The motors of the catamaran got switched off not to become dangerous for the approaching whale. Whale watching industry follows rather strict rules on how to behave out on the sea with cetaceans, for instance it is not allowed to get closer than 100 meters to the animals and touching or feeding is forbidden as well. Vessels should also sail at a low speed and close encounters are allowed only if decided by the whale.


The catamaran got slowly closer not to scare them away and a small pod approached us swimming around the vessel. Every now and then a whale swam under the boat coming up on the other side blowing air out of its blowholes. We were able to observe a series of surface behaviours such as blowing, fluking, flipper slapping, breaching and spy hopping, all devices used by the animals to communicate with other members about their location and size.


Whale hunting was once one of the primary industries of Australia and was officially closed only in 1979 when just about 100 Humpback Whales were left on the eastern coasts of the country. Since then numbers have risen at the rate of 10-11% every year and in 2006 about 8000 individuals were counted. Today Humpback Whales are considered vulnerable all over Australian coasts.


We've enjoyed the company of the whales for over two hours, watching them coming out of the water many times and very close, at a certain time we've been served a buffe' lunch, vegetarian, vegan options and alcohol drinks available, all included into the ticket's fare. While having lunch we could still enjoy the view of these beautiful animals swimming all around. Southern Hemisphere Humpback Whales winter in the tropical waters of the eastern coasts of Australia at the same time when they give birth to the young ones. While at the tropics, they live on the reserves of fat accumulated during the Antarctic summer when they are able to feed on krill. They return to the Antarctic waters every November to be back along Australia's coasts the next year around May or June.


We watched the Humpback Whales for a while after lunch, until they started drifting away in the immensity of the blue ocean. Then we started heading back to the Redcliffe's jetty. To see these awesome mighty animals free in their natural habitat was an amazing experience that I hope to repeat next year when they'll be back up again in the warmer waters of the Queensland coast.
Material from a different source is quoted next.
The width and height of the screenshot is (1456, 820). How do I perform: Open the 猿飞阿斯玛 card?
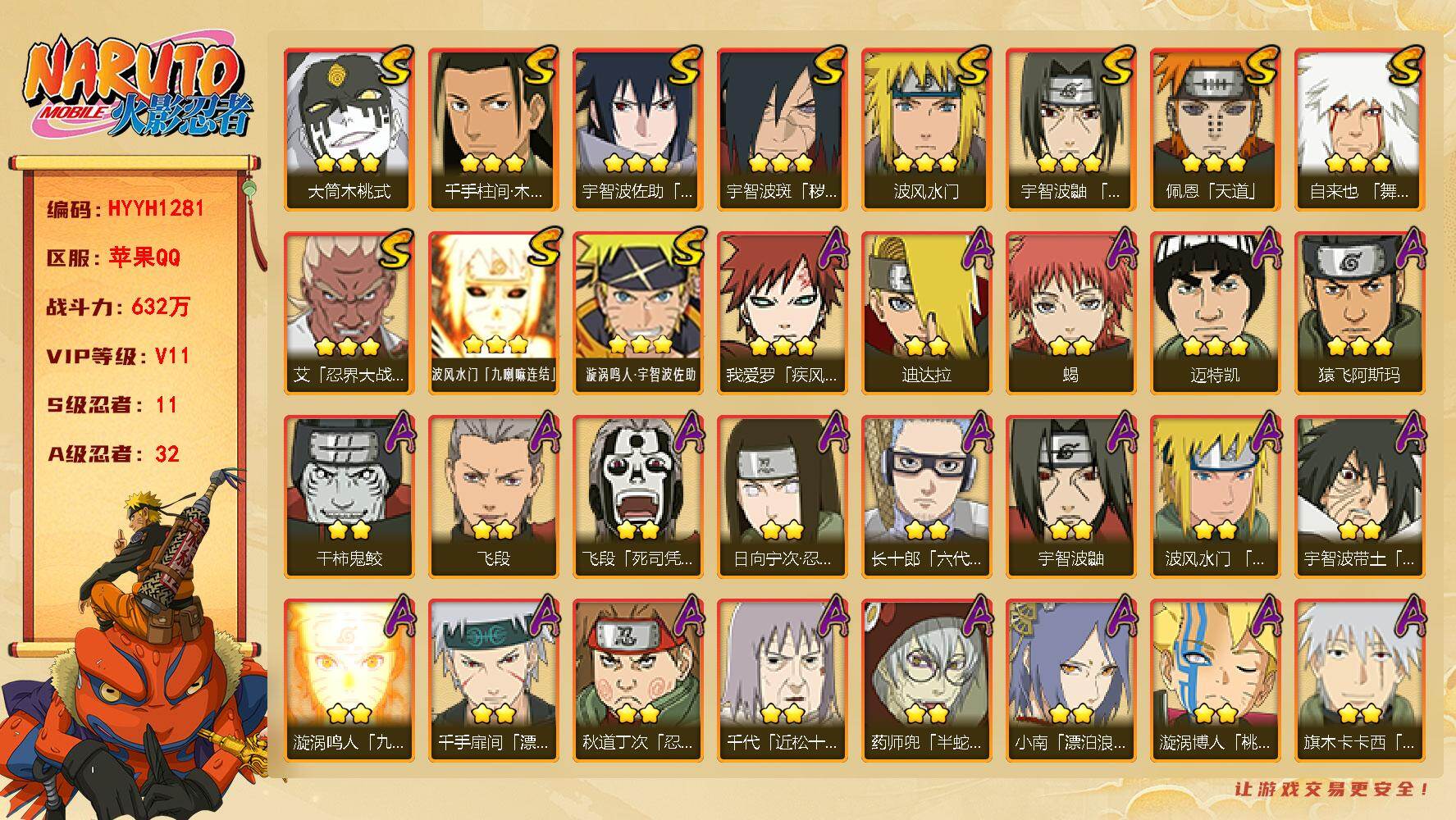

The city of Brisbane with its high buildings as seen from the Moreton Bay was just a tiny clutter of small, grey rectangles surrounded by the immensity of the sky, the sea, Moreton Island and the whales.

Brisbane Whalewatching gives a guarantee for seeing whales as if one day they decide not to be visible or if the weather conditions do not allow the trip, your reservation won't be cancelled and you'll be provided with a second free trip for the first day available.

Saturday, 25 August 2012

City Life - the Australian White Ibis


The breeding season for the Australian White Ibis, Threskiornis molucca, has started here in Brisbane. Couples are building nests with twigs and small branches, usually not far from water and high on trees like Mangroves, Palms and also thick Bamboo. Some may probably already have eggs or young hatchlings.


Once the jouveniles leave the nest, they are very easily distinguished from the audults, they have a shorter bill and a dark feathery head compared to the bald head and neck of audults. The new generations also have a much whiter colour compared to the 'dirty' white of their parents. 


They have a very strong prehistoric look with their bald, wrinkly and scaly skin of head and neck. During the breeding season some magenta-carmine scales of skin appear at the back of audults' heads, as well as along the legs, their blue-black ornamental tertiary feathers become wider and shinier. They also seem to become more vocal and territorial or competitive, honking at each other very loudly.


They are opportunistic birds and they've adapted very very well to urban and suburban conditions, it looks like they are more common than crows and pigeons in Brisbane, invasive and shameless they often jump on cafe tables and walk among pedestrians across Queen Street Mall. Not very loved by people... but in the end they're just making the best out of what's available, aren't we doing just the same?